▼

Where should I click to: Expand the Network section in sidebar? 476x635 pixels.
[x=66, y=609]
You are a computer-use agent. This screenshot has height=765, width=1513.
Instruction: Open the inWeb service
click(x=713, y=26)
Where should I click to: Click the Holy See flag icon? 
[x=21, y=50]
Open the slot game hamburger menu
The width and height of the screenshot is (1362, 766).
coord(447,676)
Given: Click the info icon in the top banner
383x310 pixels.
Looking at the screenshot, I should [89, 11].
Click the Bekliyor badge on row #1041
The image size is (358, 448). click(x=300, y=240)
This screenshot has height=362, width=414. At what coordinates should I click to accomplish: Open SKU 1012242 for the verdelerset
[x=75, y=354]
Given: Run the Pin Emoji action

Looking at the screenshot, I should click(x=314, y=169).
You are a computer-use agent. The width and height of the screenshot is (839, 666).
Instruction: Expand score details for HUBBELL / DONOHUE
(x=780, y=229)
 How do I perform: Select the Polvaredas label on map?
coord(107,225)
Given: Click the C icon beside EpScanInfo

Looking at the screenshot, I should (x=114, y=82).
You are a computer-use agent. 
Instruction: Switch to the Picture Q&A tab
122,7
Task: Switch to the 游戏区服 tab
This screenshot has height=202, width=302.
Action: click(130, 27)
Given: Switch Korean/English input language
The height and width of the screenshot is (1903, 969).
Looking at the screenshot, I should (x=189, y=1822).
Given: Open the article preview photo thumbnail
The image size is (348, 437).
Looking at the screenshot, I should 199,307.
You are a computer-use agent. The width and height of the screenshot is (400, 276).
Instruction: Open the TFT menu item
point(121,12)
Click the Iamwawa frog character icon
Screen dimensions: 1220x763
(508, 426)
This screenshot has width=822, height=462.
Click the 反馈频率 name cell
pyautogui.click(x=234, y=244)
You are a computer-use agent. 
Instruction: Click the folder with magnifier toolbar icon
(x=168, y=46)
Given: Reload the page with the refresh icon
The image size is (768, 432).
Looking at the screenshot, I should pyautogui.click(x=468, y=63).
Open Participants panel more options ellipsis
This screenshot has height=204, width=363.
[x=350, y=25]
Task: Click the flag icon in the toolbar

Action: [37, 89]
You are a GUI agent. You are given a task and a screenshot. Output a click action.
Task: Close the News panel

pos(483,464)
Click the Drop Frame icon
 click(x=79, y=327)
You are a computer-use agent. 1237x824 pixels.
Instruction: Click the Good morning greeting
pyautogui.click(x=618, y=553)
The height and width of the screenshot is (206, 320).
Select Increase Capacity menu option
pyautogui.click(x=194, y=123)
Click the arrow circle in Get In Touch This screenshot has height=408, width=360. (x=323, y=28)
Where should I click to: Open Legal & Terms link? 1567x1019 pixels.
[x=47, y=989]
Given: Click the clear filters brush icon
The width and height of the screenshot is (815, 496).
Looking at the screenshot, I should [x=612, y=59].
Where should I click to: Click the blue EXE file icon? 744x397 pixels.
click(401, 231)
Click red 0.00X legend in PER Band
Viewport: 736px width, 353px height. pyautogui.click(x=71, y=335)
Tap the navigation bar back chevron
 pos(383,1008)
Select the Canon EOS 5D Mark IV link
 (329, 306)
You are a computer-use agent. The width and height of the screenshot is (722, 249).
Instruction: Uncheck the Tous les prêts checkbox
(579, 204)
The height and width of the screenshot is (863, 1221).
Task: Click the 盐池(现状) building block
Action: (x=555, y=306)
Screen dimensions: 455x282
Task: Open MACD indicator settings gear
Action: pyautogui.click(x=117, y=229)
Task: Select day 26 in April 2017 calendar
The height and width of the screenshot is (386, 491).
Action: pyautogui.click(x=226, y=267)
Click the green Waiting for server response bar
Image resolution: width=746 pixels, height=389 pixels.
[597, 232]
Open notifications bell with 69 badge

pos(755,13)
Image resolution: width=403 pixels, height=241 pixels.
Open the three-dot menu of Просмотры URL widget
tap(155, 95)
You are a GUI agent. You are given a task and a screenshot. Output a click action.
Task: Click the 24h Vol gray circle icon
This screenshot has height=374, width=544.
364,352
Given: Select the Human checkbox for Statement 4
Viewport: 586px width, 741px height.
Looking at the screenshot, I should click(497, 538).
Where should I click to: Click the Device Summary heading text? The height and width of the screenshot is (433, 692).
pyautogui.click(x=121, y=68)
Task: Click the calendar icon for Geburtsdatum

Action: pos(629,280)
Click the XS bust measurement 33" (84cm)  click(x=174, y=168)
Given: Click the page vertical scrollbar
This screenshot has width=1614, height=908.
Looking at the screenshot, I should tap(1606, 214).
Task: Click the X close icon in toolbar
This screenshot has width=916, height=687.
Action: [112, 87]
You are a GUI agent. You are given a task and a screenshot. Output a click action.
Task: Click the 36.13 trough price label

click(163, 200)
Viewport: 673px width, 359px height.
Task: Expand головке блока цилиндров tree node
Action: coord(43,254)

▲

Reproduce the items in the stretch from the line containing "Tap the navigation bar back chevron" through the line containing "Action: pyautogui.click(x=117, y=229)", both ends included.

*CORRECT RESULT*.
Tap the navigation bar back chevron
 pos(383,1008)
Select the Canon EOS 5D Mark IV link
 (329, 306)
You are a computer-use agent. The width and height of the screenshot is (722, 249).
Instruction: Uncheck the Tous les prêts checkbox
(579, 204)
The height and width of the screenshot is (863, 1221).
Task: Click the 盐池(现状) building block
Action: (x=555, y=306)
Screen dimensions: 455x282
Task: Open MACD indicator settings gear
Action: pyautogui.click(x=117, y=229)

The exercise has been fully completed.